Been working on that, actually. See #8685 for IMHO a much cleaner take on the "base_cfg_ext" problem that doesn't require module code do weird gymnastics managing memory in the core module layers. It is, admittedly, pretty opinionated. But it's a lot smaller, much simpler for component code, and as mentioned I do feel like we've gotten stuck with a really bad API paradigm here.

With that, the big workaround patch in the AEC series linked above is down to just one line that looks like:

#ifdef CONFIG_IPC_MAJOR_4
    ipc4_update_source_format(sources[0], &mod->priv.cfg.input_pins[1].audio_fmt);
#endif

And I'm pretty sure I see where the problem is there and hope to have a fix out tomorrow.

abonislawski commented 9 months ago

@andyross is this issue good to close now?

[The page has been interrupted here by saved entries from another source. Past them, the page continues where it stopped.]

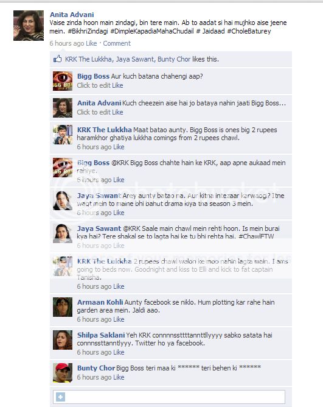Like the main post by Anita Advani
Image resolution: width=323 pixels, height=407 pixels.
pyautogui.click(x=91, y=43)
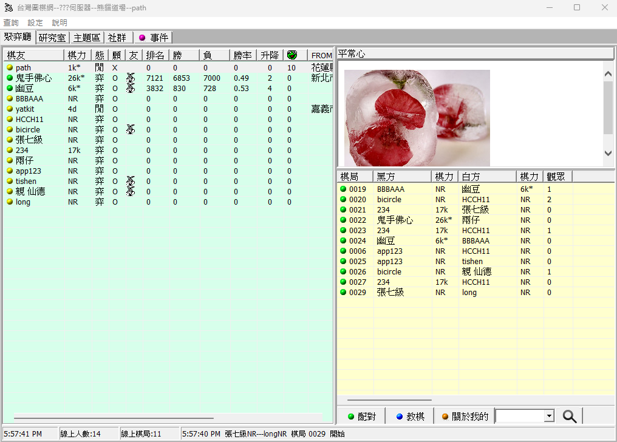This screenshot has height=442, width=617.
Task: Click the yellow status dot beside yatkit
Action: tap(10, 109)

andyross commented 8 months ago

Let's leave this open for another week or two while I get the AEC rework rebased. The actual stream format for multi-output copier objects is still being set incorrectly, because the copier doesn't get the cfg_ext data that would contain the correct value, because it has its own config struct in the protocol where cfg_ext would go. It's a protocol bug basically, the topology isn't transmitted to the firmware in a single format or a single place, every component is rolling its own.

Basically I need to write up the protocol stuff in a new bug before closing this.